Lo que pretende la literatura... No, digámoslo mejor: lo que pretende la palabra poética en su sentido más amplio —poesía, narrativa, dramaturgia, ensayo— no es en absoluto excitar las papilas gustativas de “lo bonito”. Ni de “lo exquisito”. Ni siquiera de “lo sublime”. Lo que pretende la palabra poética —y la pictórica, y la escultórica, y la arquitectónica, y la musical...—, lo que pretende la palabra del arte es otra cosa: ser esa conmoción a través de la cual el ser estalla en toda su multiplicidad: sensual, carnal, racional, emocional, intelectual, espiritual. Lo que pretende la palabra del arte es dar cauce y expresión a ese estremecimiento al que, no teniendo mejor nombre que darle, llamamos Belleza.

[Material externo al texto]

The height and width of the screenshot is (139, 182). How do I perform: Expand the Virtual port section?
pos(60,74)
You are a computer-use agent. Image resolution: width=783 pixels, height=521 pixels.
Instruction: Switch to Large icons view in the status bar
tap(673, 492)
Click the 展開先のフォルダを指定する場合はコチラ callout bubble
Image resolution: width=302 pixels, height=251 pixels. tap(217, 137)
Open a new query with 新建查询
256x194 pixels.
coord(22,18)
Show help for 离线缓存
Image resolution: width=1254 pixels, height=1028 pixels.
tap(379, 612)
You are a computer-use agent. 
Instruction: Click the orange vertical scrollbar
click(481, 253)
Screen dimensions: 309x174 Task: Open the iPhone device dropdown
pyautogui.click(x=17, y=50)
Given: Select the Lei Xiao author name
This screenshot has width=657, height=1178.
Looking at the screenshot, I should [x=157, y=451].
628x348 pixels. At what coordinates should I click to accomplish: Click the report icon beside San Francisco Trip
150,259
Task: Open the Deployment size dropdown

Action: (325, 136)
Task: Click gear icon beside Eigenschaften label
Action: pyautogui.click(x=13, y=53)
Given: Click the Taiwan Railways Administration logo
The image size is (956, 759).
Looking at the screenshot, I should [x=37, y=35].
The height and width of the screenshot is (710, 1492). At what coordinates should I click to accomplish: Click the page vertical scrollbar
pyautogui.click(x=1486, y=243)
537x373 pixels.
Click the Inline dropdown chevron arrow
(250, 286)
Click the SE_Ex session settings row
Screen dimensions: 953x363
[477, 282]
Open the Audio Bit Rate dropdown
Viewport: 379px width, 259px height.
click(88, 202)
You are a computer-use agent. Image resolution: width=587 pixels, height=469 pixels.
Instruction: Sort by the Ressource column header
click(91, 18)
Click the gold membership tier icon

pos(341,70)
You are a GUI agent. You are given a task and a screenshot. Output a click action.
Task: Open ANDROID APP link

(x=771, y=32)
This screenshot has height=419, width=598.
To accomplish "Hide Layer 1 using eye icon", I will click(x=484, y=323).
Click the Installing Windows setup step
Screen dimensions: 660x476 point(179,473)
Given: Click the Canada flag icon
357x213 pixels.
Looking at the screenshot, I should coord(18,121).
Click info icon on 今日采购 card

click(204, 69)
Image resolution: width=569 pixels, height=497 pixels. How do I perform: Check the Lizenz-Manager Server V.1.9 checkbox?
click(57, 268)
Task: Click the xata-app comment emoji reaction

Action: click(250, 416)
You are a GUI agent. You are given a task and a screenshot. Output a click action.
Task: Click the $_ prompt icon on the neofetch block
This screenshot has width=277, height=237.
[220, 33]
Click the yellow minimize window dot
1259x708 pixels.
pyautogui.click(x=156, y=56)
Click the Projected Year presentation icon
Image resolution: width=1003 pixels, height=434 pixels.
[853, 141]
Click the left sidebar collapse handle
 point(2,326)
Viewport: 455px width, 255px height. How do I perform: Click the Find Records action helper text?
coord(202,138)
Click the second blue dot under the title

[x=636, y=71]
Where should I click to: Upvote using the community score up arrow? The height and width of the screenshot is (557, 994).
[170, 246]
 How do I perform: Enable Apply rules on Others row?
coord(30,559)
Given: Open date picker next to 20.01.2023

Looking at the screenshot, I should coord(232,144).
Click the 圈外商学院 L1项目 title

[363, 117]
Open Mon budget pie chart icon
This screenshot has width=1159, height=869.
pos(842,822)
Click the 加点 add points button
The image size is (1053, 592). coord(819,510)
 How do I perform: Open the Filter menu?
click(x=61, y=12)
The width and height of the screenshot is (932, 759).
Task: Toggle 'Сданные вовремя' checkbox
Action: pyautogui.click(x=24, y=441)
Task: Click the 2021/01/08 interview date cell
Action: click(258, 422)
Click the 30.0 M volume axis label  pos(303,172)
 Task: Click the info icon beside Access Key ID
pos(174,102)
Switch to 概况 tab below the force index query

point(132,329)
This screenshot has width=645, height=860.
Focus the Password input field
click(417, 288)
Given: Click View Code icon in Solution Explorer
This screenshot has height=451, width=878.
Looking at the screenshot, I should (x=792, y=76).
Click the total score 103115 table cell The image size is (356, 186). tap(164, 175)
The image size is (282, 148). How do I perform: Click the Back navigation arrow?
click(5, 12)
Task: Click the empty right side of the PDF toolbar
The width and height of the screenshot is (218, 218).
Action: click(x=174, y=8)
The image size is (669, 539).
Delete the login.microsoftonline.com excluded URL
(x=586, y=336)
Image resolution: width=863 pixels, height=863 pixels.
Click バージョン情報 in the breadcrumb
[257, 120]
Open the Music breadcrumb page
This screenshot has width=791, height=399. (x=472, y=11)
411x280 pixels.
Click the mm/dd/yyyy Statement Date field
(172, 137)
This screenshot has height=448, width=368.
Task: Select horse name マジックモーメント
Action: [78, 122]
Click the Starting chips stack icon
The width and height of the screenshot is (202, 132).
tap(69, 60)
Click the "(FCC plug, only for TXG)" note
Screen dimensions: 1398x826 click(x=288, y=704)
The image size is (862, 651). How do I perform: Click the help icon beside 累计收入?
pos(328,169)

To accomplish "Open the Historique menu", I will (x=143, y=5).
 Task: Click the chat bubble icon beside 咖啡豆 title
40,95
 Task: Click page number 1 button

Sólo entendida así —como ontología, como palabra del ser, y no como palabra de lo estéticamente exquisito—, podrá la Belleza, marcando el aire del tiempo —como lo marcaba por ejemplo en Grecia, como lo marcaba por ejemplo en el Renacimiento— cumplir el reto de resacralizar un mundo casi caído hoy en el abismo vulgar de la Nada.
Pese a ello, pese a que tales ideas ya estaban en el trasfondo de nuestro texto fundacional (el Manifiesto contra la muerte del espíritu y de la tierra), nuestra publicación ha adolecido de una importante laguna a lo largo de sus dieciséis años de existencia: el arte —y la literatura en particular— no ha estado presente en nuestras páginas con el vigor que hubiera debido ser el suyo.
Vamos a remediarlo abriendo los fines de semana esta nueva Sección que hoy presentamos. No, no está destinada a “hacer bonito” o a dar bonitas cosas a leer a nuestros lectores. Está destinada a darles estremecidas, conmovedoras, maravillosas cosas: las de los textos de grandes clásicos, ya en poesía, ya en narrativa, que iremos seleccionando sucesivamente.